- _Your assignment_:
The answer must consist solely of the lines from the line with "Click the CoinMarketCap watermark logo" to the final line of the data below, reproduced exactly, pictures omitted.

┄┄┄┄┄┄┄┄┄┄

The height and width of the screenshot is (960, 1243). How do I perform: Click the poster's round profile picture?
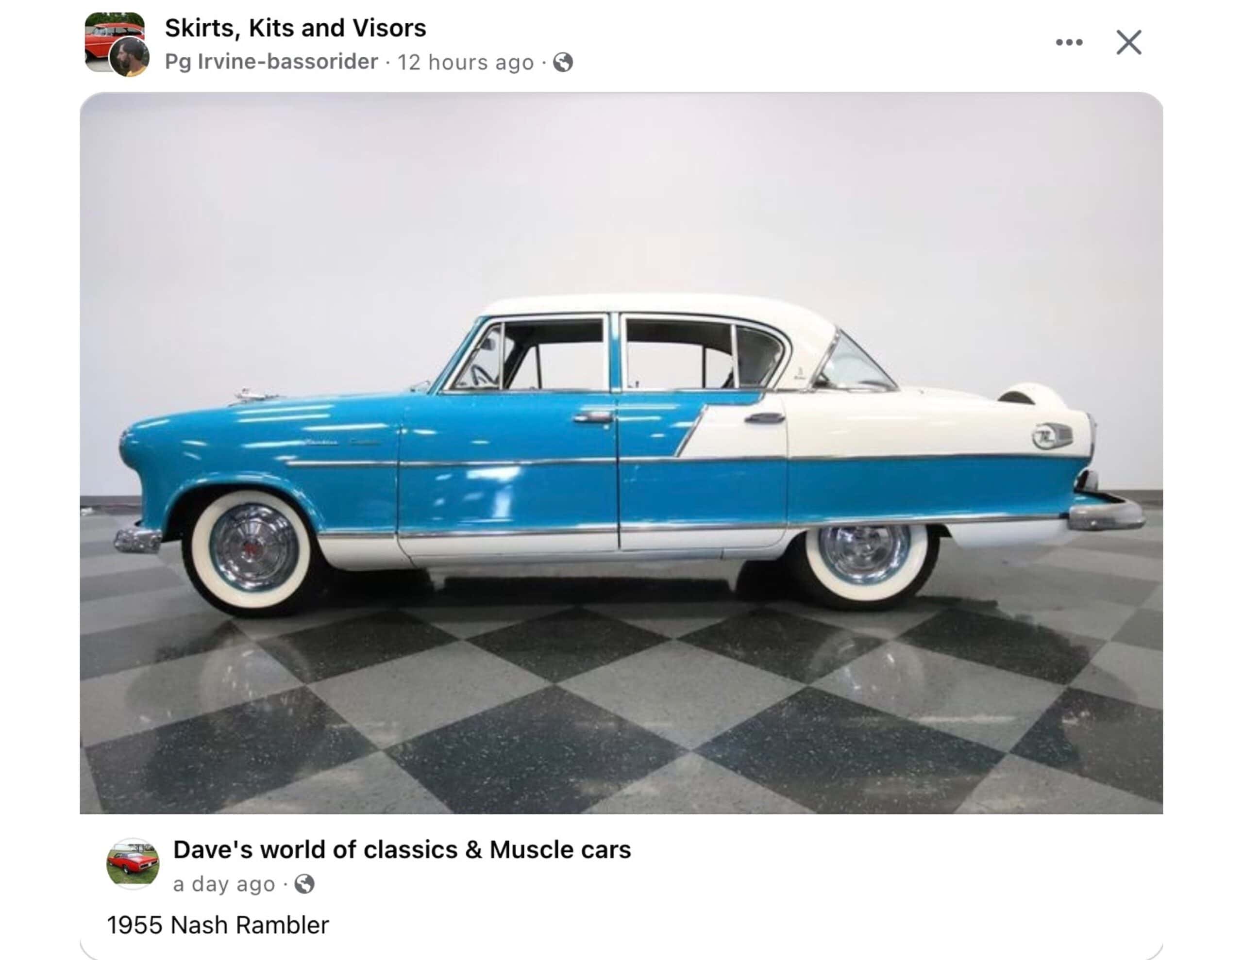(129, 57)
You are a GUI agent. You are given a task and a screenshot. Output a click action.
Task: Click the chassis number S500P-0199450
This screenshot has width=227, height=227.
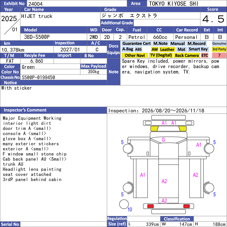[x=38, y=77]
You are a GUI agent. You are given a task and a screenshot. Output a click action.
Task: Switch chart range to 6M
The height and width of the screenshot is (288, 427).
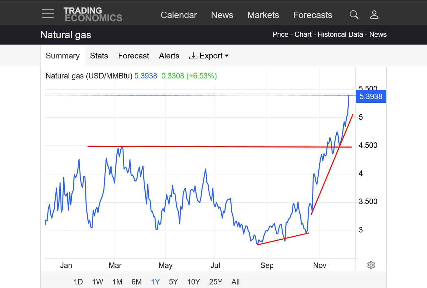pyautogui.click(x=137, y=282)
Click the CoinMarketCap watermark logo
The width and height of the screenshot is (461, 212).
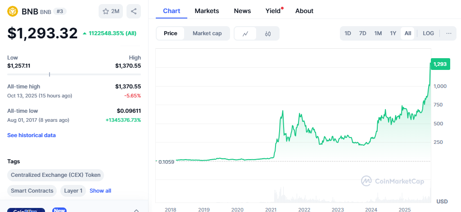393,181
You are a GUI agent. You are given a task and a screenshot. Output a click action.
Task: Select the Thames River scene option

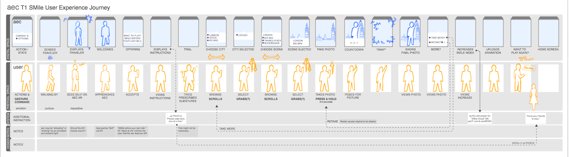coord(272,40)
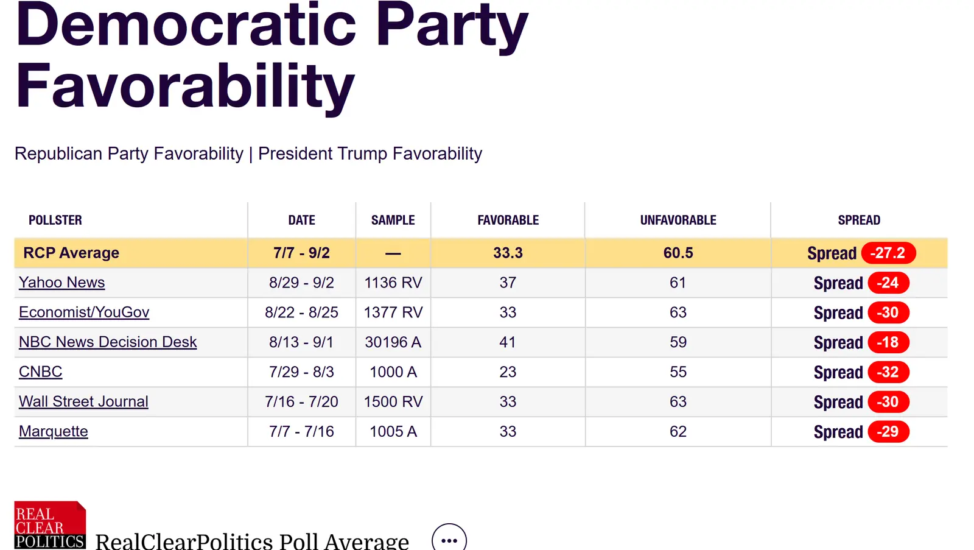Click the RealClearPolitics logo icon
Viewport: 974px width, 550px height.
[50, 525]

┄┄┄┄┄┄┄┄┄┄

- _Reply_:
Click the CoinMarketCap watermark logo
The width and height of the screenshot is (461, 212).
393,181
You are a GUI agent. You are given a task and a screenshot. Output a click action.
Task: Select the Thames River scene option

coord(272,40)
Click the RealClearPolitics logo icon
Viewport: 974px width, 550px height.
[50, 525]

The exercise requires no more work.